Aidan Ryan who causes the accident which leaves Sophie so debilitated is overcome with feelings of guilt and remorse and tries to make up for the consequences of his momentary loss of concentration on Anzac Parade. He visits Sophie in hospital. In a perverse turn of events victim and perpetrator discover a strong attraction for one another. Aidan leaves his wife and daughter to move in with Sophie. The conflict of loyalties he grapples with are mirrored in his wife, Chloe, whose loss of partner takes on the form of grief. It’s an emotion she shares with Hannah whom she meets watching their children play soccer on Saturday mornings. A widow, Hannah, struggles to make ends meet. In the circle of interconnecting relationships she is also new to the company for which Sophie works. Remembering Sophie from her schooldays and finding her a hard task master at work, as others have done before her, she begins to investigate an incident which happened at the time.

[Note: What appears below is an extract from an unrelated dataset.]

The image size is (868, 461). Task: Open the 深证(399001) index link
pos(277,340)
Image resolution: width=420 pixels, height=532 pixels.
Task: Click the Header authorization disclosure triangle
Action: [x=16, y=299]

Sophie’s father, Richard, finds it impossible to understand how his daughter is able to have a relationship with someone who has caused her life-changing injuries. His pain and sense of loss is the realisation that Sophie will now never be able to fulfil her full potential in either her career or her personal life. His anger and frustration lead him to uncharacteristic actions which show that even the strongest of us can only cope with so much and, stretched too far, we will reach breaking point.
The Missing Pieces of Sophie McCarthy is peopled almost entirely by unsympathetic characters, but it is by this very definition that they become intensely human. We all know people like them. Misguided people who act irrationally when life becomes too complicated to permit clear thinking. They deserve to be allowed to tell us their story and we should hear them out. After all, every one of us could some day find ourselves in a similar situation.
As Chloe says at one point in the novel:
“ …. it can be argued that our pain, albeit a different kind of pain, will be just as enduring as hers.”
Any Cop?: A page-turner which will make you think afresh about the things life can throw at us and how we might react.